No czaję Hawk'a bo jak szukałem różnych informacji na temat mojej Hondy to się przewijała ta wersja :) Ja dopiero 4 sezon latam na moto, zaliczyłem dwie gleby ale na szczęście nic metalowego nie mam ;) Też mi się bardzo podobają HD, a niedawno w moim mieście otworzyli właśnie salon z motocyklami tej firmy. Myślałem nad Sportster'em, ale narazie tak bez żadnego planowania. Zobaczymy na wiosnę :)

Salonów HD należy unikać. Chyba że jesteś baaardzo bogaty ;)
A Sporciak na początek jest świetny. Szczególnie starsze modele na gaźnikach.
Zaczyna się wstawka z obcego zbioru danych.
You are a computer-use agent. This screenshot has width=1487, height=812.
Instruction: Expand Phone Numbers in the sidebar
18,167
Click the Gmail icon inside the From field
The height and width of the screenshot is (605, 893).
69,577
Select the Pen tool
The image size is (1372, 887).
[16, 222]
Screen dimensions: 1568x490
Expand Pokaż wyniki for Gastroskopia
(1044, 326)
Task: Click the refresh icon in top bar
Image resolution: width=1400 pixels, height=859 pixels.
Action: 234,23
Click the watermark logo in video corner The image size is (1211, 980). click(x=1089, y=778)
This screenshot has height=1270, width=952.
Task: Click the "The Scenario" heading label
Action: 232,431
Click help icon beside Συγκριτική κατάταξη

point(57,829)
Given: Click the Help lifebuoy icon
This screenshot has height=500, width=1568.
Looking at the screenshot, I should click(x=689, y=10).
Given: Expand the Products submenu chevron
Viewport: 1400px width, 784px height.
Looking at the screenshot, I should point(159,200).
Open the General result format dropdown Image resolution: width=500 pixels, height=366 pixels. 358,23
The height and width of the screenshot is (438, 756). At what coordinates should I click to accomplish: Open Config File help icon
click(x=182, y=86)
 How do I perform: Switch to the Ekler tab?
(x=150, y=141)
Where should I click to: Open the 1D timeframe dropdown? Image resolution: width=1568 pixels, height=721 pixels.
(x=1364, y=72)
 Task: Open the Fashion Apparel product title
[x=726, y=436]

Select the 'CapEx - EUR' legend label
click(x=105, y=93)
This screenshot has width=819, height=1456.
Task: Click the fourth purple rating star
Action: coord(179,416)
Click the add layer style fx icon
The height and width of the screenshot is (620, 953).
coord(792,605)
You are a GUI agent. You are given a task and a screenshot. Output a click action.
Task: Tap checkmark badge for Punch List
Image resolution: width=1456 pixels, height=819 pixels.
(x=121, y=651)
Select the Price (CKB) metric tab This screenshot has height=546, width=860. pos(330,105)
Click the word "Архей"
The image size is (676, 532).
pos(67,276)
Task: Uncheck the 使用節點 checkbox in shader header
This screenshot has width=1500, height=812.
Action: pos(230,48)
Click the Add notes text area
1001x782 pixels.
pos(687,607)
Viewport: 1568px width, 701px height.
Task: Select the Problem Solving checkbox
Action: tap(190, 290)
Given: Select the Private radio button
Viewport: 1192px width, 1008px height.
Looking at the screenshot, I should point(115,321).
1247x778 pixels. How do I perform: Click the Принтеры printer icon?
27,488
Pięknie czuć "good vibrations", silnik chodzi jak traktor, bardzo dobrze wyważony, w trasę pojedziesz, po mieście poszalejesz. Wszystko co najlepsze.

No i ten charakterek HD. Całe życie jeździłem japończykami, po kupnie pierwszego HD w panice pojechałem do serwisu, że coś podcieka, zaczyna łomotać w silniku... normalnie zaraz sprzęt się rozpadnie. Chłopaki trochę się pośmiali, trochę powspółczuli. Wtedy uslyszałem - o ile Japończycy robią swoje motocykle z dokładnością do ułamka mililimetra, to Amerykanie swoje HD robią z dokładnością do ułamka cala. Jak się rozgrzeje, to się uszczelni.
 Coś w tym jest. Ale działa. :D

Nie mówię, że od razu masz kupować mojego Sporta (chociaż zachęcam :D ), ale jakbyś chciał zostać zarażonym harlejozą, służę uprzejmie.

Hahaha, tak myślałem że będziesz zachęcał ;)  Masz jakieś fotki?